■ Given request: Give every line of the listing below as a Markdown table with the columns "Row" and "Line", numbering the rows and leaving out blank lines.

■ Supplied entries:
::::
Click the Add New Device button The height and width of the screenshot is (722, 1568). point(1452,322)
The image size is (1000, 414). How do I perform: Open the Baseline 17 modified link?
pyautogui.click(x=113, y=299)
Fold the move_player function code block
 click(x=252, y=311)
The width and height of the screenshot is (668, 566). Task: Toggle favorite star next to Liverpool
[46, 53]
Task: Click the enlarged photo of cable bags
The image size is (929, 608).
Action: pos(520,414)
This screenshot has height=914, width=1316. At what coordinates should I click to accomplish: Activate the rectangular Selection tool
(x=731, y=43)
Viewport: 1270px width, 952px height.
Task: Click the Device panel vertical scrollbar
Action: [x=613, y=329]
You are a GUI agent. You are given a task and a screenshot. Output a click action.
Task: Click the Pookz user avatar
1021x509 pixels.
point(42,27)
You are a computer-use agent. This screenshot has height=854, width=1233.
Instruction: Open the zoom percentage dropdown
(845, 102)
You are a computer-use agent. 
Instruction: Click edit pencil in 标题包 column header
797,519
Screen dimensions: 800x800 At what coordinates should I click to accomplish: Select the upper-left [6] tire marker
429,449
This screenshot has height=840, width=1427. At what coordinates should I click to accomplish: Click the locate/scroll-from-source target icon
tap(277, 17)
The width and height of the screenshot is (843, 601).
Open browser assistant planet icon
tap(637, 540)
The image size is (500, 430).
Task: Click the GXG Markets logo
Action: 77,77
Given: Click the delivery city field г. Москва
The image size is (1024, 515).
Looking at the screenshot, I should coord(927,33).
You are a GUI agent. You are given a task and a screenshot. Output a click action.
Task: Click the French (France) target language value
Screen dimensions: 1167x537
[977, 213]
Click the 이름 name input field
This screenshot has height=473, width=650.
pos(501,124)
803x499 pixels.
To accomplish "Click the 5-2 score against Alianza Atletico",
::::
■ Expected answer:
| Row | Line |
|---|---|
| 1 | Click the Add New Device button The height and width of the screenshot is (722, 1568). point(1452,322) |
| 2 | The image size is (1000, 414). How do I perform: Open the Baseline 17 modified link? |
| 3 | pyautogui.click(x=113, y=299) |
| 4 | Fold the move_player function code block |
| 5 |  click(x=252, y=311) |
| 6 | The width and height of the screenshot is (668, 566). Task: Toggle favorite star next to Liverpool |
| 7 | [46, 53] |
| 8 | Task: Click the enlarged photo of cable bags |
| 9 | The image size is (929, 608). |
| 10 | Action: pos(520,414) |
| 11 | This screenshot has height=914, width=1316. At what coordinates should I click to accomplish: Activate the rectangular Selection tool |
| 12 | (x=731, y=43) |
| 13 | Viewport: 1270px width, 952px height. |
| 14 | Task: Click the Device panel vertical scrollbar |
| 15 | Action: [x=613, y=329] |
| 16 | You are a GUI agent. You are given a task and a screenshot. Output a click action. |
| 17 | Task: Click the Pookz user avatar |
| 18 | 1021x509 pixels. |
| 19 | point(42,27) |
| 20 | You are a computer-use agent. This screenshot has height=854, width=1233. |
| 21 | Instruction: Open the zoom percentage dropdown |
| 22 | (845, 102) |
| 23 | You are a computer-use agent.  |
| 24 | Instruction: Click edit pencil in 标题包 column header |
| 25 | 797,519 |
| 26 | Screen dimensions: 800x800 At what coordinates should I click to accomplish: Select the upper-left [6] tire marker |
| 27 | 429,449 |
| 28 | This screenshot has height=840, width=1427. At what coordinates should I click to accomplish: Click the locate/scroll-from-source target icon |
| 29 | tap(277, 17) |
| 30 | The width and height of the screenshot is (843, 601). |
| 31 | Open browser assistant planet icon |
| 32 | tap(637, 540) |
| 33 | The image size is (500, 430). |
| 34 | Task: Click the GXG Markets logo |
| 35 | Action: 77,77 |
| 36 | Given: Click the delivery city field г. Москва |
| 37 | The image size is (1024, 515). |
| 38 | Looking at the screenshot, I should coord(927,33). |
| 39 | You are a GUI agent. You are given a task and a screenshot. Output a click action. |
| 40 | Task: Click the French (France) target language value |
| 41 | Screen dimensions: 1167x537 |
| 42 | [977, 213] |
| 43 | Click the 이름 name input field |
| 44 | This screenshot has height=473, width=650. |
| 45 | pos(501,124) |
| 46 | 803x499 pixels. |
| 47 | To accomplish "Click the 5-2 score against Alianza Atletico", |